Ten laste der gemeente Leiden wordt aangegaan eene leening tot een
bedrag van een half millioen gulden 500.000) nominaal kapitaal,
rentende vier ten honderd in het jaar, verdeeld in obligatiën van ƒ1000,
en zoo noodig van 500 en 100.
Art. 2.
Onverminderd het recht der gemeente om ten allen tijde tot vroegere
aflossing over te gaan, zal de aflossing van de uitgegeven obligatiën plaats
hebben hoogstens in 86 jaren, te beginnen met het jaar 1883.

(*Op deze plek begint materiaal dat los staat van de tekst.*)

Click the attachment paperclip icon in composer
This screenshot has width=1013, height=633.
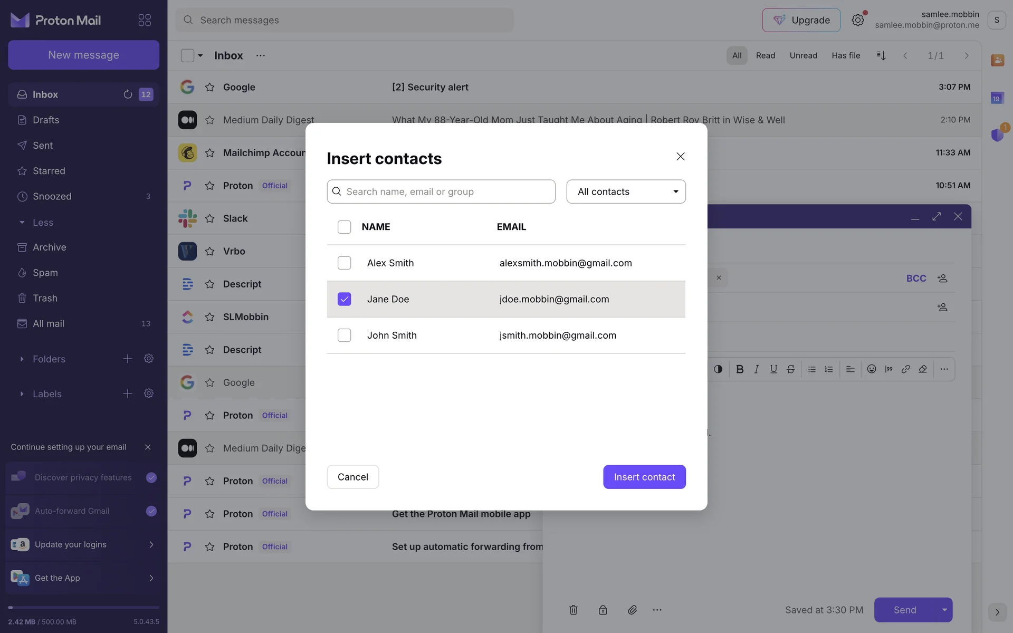click(632, 610)
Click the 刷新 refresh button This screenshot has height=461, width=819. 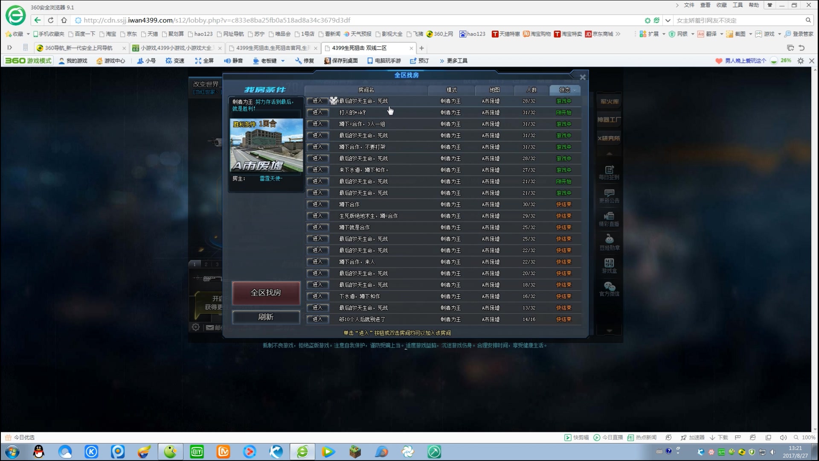pos(266,317)
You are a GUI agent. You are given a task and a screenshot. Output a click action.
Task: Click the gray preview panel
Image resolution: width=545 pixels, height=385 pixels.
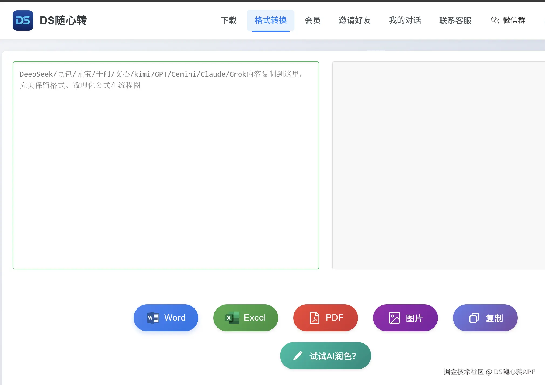click(x=438, y=165)
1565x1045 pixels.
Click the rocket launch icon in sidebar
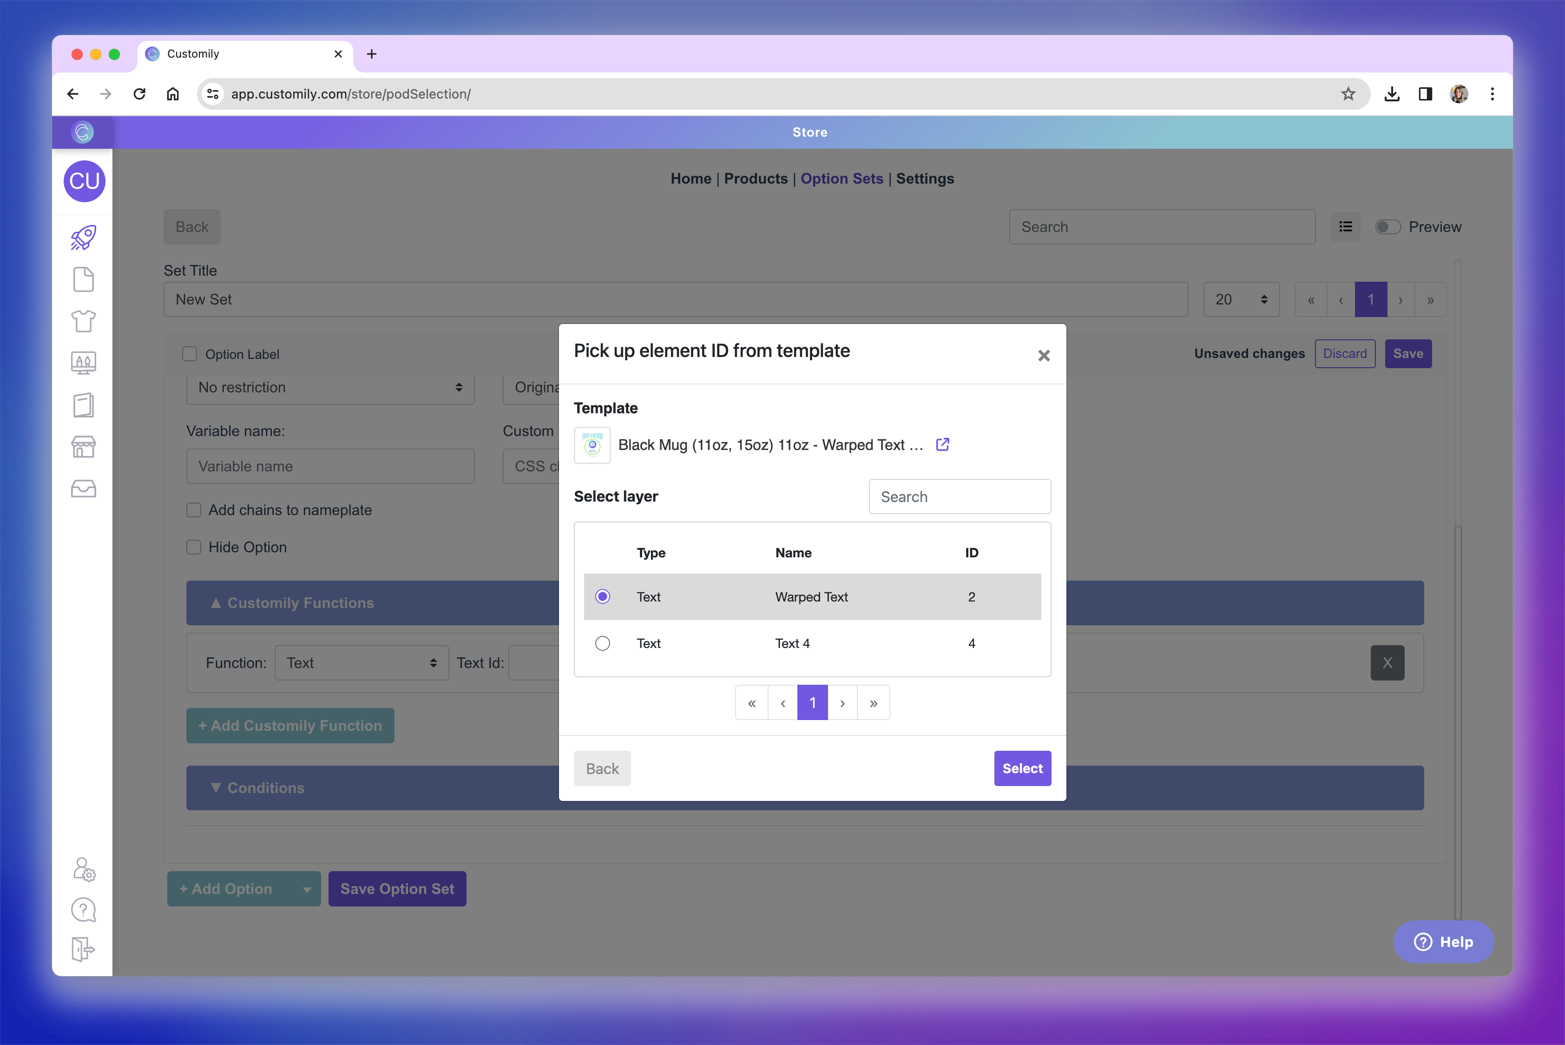83,238
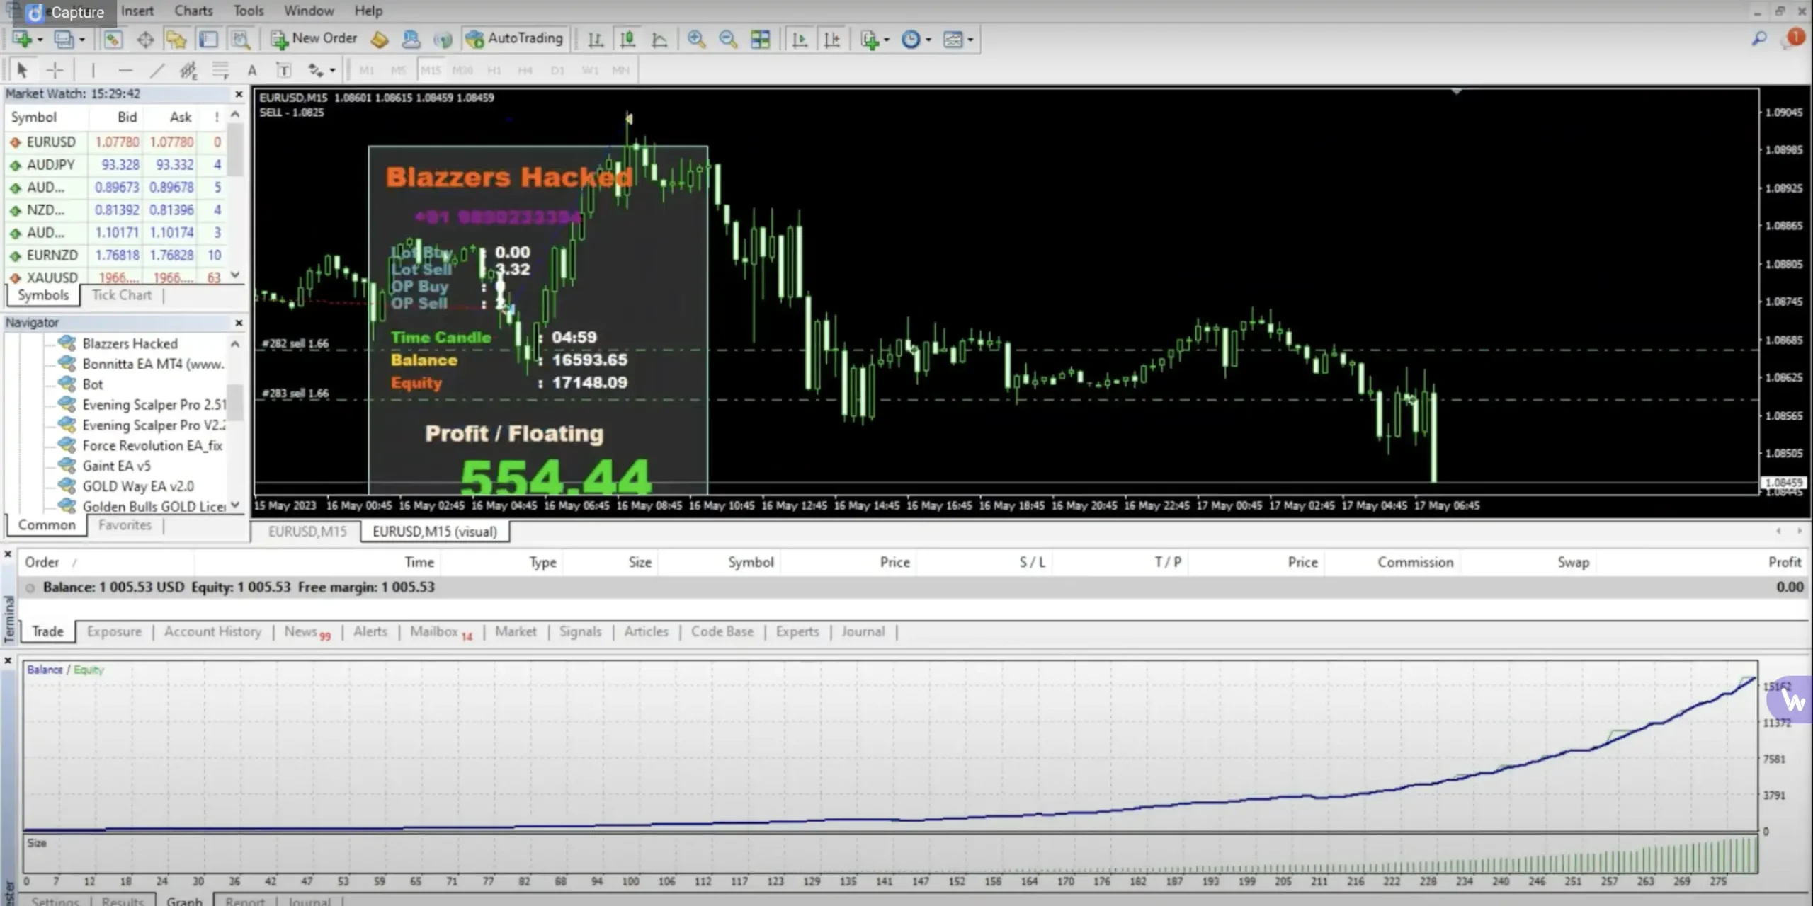
Task: Open the periodicity clock dropdown arrow
Action: 928,40
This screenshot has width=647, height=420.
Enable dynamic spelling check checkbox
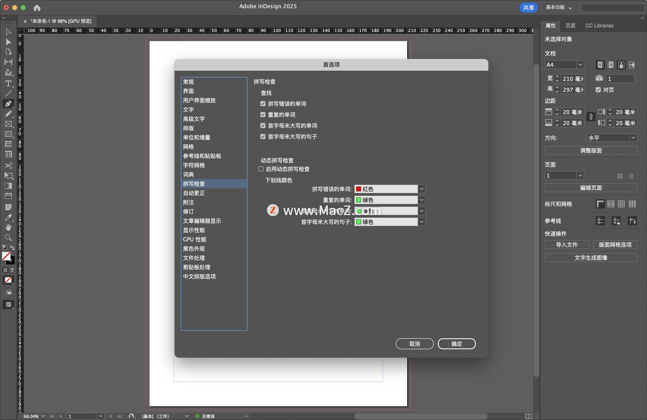point(261,169)
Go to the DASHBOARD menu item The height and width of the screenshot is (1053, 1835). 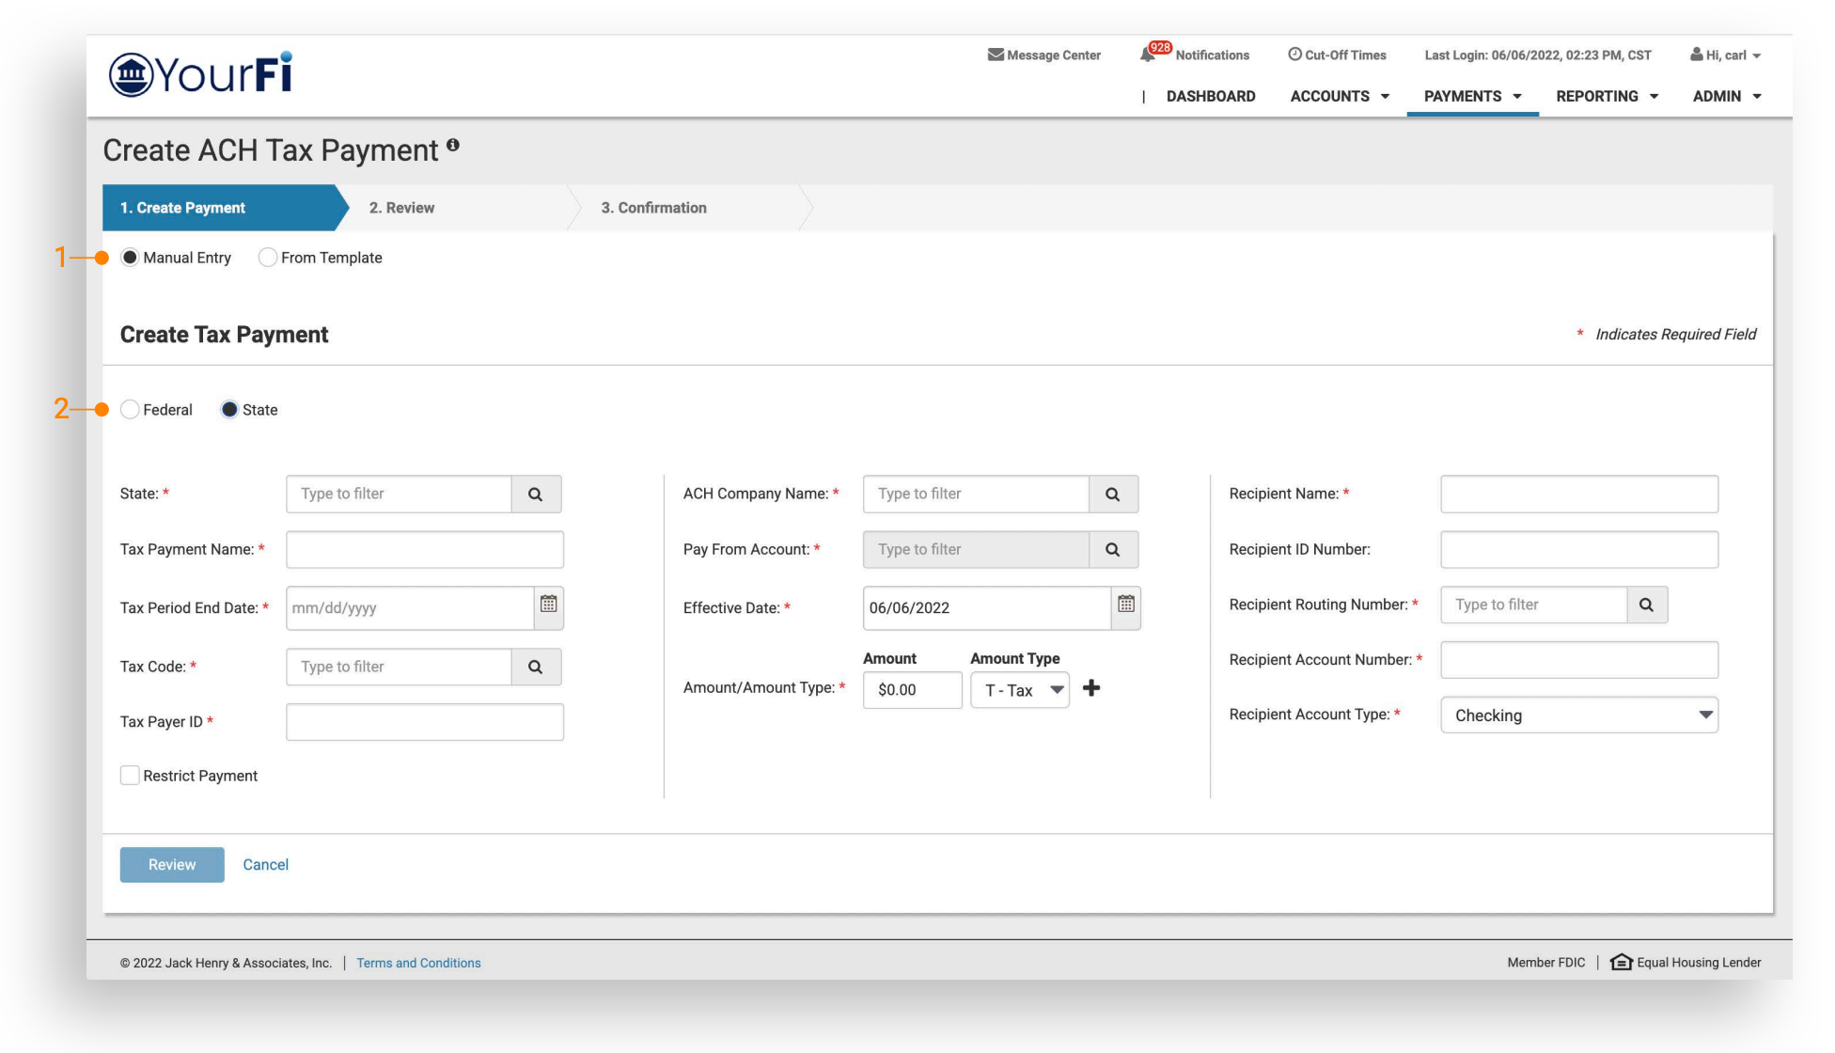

De aflossing geschiedt a pari.
Art. 3.
Het bedrag van rente en aflossing wordt jaarlijks op de begrooting der
gemeente gebracht en uit de inkomsten der gemeente bestreden.
Art. 4.
De leening zal worden geplaatst bij openbare inschrijving; de koers
waarvoor zal kunnen worden ingeschreven, wordt door Burg. en Weth.
bepaald.
Aldus vastgesteld in de openbare vergadering van enz.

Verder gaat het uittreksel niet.